“Machina Aspirare”: ése es el nombre científico de esta temible creatura, cuya sola presencia produce más de un sobresalto en el común de los seres humanos. Y hay razones de sobra para explicar esto: esta bestia postmoderna tiene la capacidad de emitir un constante y potente bramido, el cual puede ser en extremo dañino para su víctima (que, por lo general, es un “Homo Sapiens”). Con el sonido que lanza, la Machina Aspirare ataca directamente al sistema nervioso del organismo, pudiendo alterar, de manera fatal, la salud mental y estado de ánimo del individuo durante el resto del día (en especial si esto ocurre al alba, el cual suele ser el momento predilecto que este ente escoge para atacar). Particularmente graves son los casos en que estos ataques se dan de manera sostenida en el tiempo, ya que los efectos pueden volverse crónicos e irreversibles, dándose, de manera muy probable, la presencia de una gran variedad de neurosis.
Debido a la naturaleza matinal de su ataque, la Aspirare es considerada como la enemiga Nº1 del mundo onírico, ya que se encarga de privar a los hombres de los sueños que experimentan mientras duermen. Y, como los sueños suelen ser fuente de sabiduría y de paz para los humanos, sólo se puede concluir que la Machina Aspirare es un parásito emblemático de la presente era: al alterar la vida onírica de los individuos, también logra alterar sus ideas, produciendo, a largo plazo, un estancamiento en el progreso de la sociedad. Entre otros efectos recopilados de diversas investigaciones, el bramido de la Aspirare también posee la capacidad de eliminar o distorsionar la música presente en el ambiente, provocando efectos muy similares a los ya nombrados anteriormente.

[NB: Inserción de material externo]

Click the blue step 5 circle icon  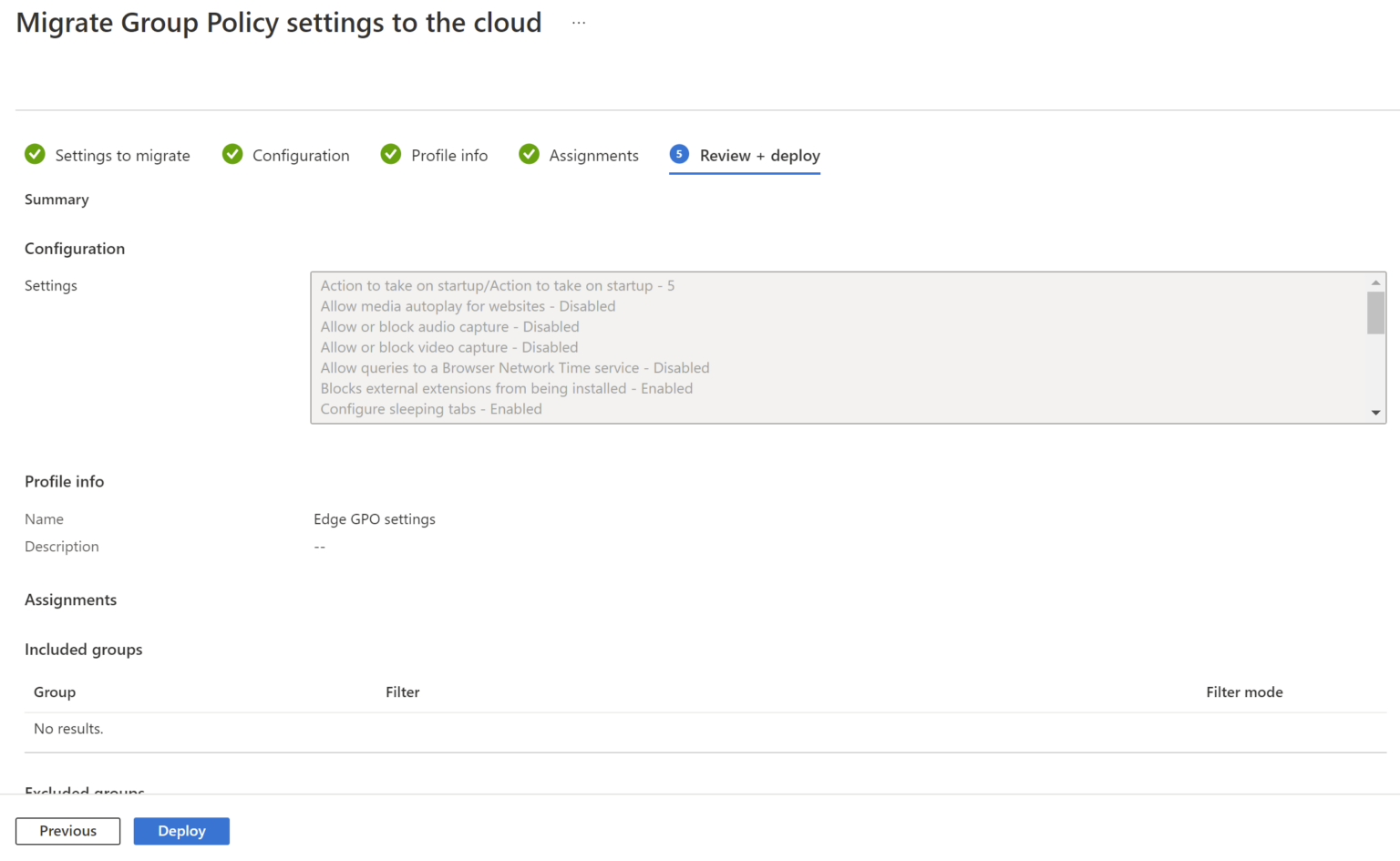679,155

Con respecto a su anatomía, la Machina Aspirare suele ser de un tamaño bastante variable, llegando, las especies de mayor tamaño, a superar los 50 centímetros de estatura. Se caracteriza por tener una sola extremidad principal, la cual es larga, como la trompa de un elefante, y letal, como la aguja de un escorpión. Es ésta la vía por la cual emite su ya citado bramido. También posee un largo rabo, el cual cumple la indispensable función de absorber energía eléctrica, fuente esencial para su subsistencia. Debido a esto último, la Aspirare es un ser de hábitat esencialmente urbano, siendo excepcional su presencia en otros tipos de ambiente.
Contrariamente a lo que podría esperarse, la Machina Aspirare es socialmente considerada como domesticable, siendo muy común su presencia en los hogares, bajo el pretexto de ser útil para la limpieza del hábitat humano: es capaz de engullir pequeñas partículas mediante su extremidad principal (lo cual da origen a su nombre científico). Sin embargo, esto último acarrea otro peligro: la Aspirare no hace mayores distinciones durante el proceso de fagocitosis, siendo posible el hurto de objetos valiosos para el ser humano.

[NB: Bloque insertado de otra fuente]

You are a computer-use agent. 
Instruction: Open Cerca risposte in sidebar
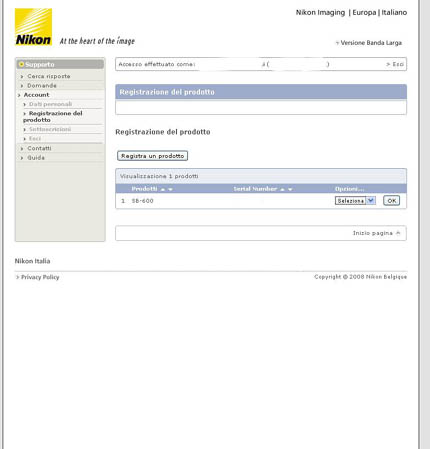pyautogui.click(x=49, y=76)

La Machina Aspirare es un ser parasitario que actúa con una crueldad inusitada, muy superior a la de la Hiena: jamás le da muerte a su víctima, sino que se encarga de absorberle toda su energía vital de una manera extremadamente paulatina, pero siempre sostenida.
Dados todos los datos reunidos, se puede concluir que la Aspirare es alarmantemente peligrosa para el ser humano. Y de ahí puede deducirse fácilmente que ésta es, al igual que “Platanus Duplus”, una fiel y fervorosa sierva del Mal. Pero eso no es todo: también hay innumerables Homo Sapiens aliados, los cuales facilitan la expansión de la raza Aspirare a lo largo del globo. El fin de esta alianza aún es desconocido para nosotros, aunque hay razones de sobra para sospechar que sus objetivos son puramente mefistofélicos.